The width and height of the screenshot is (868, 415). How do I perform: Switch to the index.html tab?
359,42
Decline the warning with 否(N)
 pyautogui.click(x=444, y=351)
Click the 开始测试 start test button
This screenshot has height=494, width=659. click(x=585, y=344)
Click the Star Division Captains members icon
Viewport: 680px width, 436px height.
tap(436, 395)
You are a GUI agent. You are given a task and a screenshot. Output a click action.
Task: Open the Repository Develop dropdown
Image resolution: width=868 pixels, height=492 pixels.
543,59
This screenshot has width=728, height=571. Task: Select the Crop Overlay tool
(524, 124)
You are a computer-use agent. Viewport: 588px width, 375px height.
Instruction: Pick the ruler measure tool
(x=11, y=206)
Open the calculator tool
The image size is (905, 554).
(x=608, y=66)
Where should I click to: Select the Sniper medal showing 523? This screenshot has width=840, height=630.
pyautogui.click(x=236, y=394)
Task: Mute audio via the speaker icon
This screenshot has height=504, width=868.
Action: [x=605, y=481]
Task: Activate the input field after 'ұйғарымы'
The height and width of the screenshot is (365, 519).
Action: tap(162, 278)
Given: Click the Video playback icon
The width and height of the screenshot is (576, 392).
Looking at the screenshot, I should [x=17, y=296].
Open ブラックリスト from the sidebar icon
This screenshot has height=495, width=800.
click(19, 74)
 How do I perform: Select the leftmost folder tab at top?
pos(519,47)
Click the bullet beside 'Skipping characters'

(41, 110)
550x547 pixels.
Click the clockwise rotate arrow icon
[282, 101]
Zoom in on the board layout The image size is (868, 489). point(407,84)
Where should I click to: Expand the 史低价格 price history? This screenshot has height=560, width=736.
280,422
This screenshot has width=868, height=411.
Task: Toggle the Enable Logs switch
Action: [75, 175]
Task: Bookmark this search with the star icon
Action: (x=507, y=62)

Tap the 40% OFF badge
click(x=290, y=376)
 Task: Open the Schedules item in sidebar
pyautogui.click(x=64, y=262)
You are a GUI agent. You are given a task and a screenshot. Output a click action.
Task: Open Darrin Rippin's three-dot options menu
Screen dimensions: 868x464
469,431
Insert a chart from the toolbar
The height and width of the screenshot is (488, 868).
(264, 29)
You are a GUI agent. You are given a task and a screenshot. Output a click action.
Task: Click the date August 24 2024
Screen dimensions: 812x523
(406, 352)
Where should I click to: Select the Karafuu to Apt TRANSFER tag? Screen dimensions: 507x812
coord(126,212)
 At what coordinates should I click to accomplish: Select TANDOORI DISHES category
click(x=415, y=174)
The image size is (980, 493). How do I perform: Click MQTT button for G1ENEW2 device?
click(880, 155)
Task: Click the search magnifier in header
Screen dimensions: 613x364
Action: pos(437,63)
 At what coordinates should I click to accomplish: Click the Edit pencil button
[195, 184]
........
**WHAT YOU HAVE TO DO:** Could you output, exactly and with nothing else, the lines from the start of the records through the line containing "Zoom in on the"?

**WRITTEN REPLY:**
The width and height of the screenshot is (868, 415). How do I perform: Switch to the index.html tab?
359,42
Decline the warning with 否(N)
 pyautogui.click(x=444, y=351)
Click the 开始测试 start test button
This screenshot has height=494, width=659. click(x=585, y=344)
Click the Star Division Captains members icon
Viewport: 680px width, 436px height.
tap(436, 395)
You are a GUI agent. You are given a task and a screenshot. Output a click action.
Task: Open the Repository Develop dropdown
Image resolution: width=868 pixels, height=492 pixels.
543,59
This screenshot has width=728, height=571. Task: Select the Crop Overlay tool
(524, 124)
You are a computer-use agent. Viewport: 588px width, 375px height.
Instruction: Pick the ruler measure tool
(x=11, y=206)
Open the calculator tool
The image size is (905, 554).
(x=608, y=66)
Where should I click to: Select the Sniper medal showing 523? This screenshot has width=840, height=630.
pyautogui.click(x=236, y=394)
Task: Mute audio via the speaker icon
This screenshot has height=504, width=868.
Action: [x=605, y=481]
Task: Activate the input field after 'ұйғарымы'
The height and width of the screenshot is (365, 519).
Action: tap(162, 278)
Given: Click the Video playback icon
The width and height of the screenshot is (576, 392).
Looking at the screenshot, I should [x=17, y=296].
Open ブラックリスト from the sidebar icon
This screenshot has height=495, width=800.
click(19, 74)
 How do I perform: Select the leftmost folder tab at top?
pos(519,47)
Click the bullet beside 'Skipping characters'

(41, 110)
550x547 pixels.
Click the clockwise rotate arrow icon
[282, 101]
Zoom in on the board layout The image size is (868, 489). point(407,84)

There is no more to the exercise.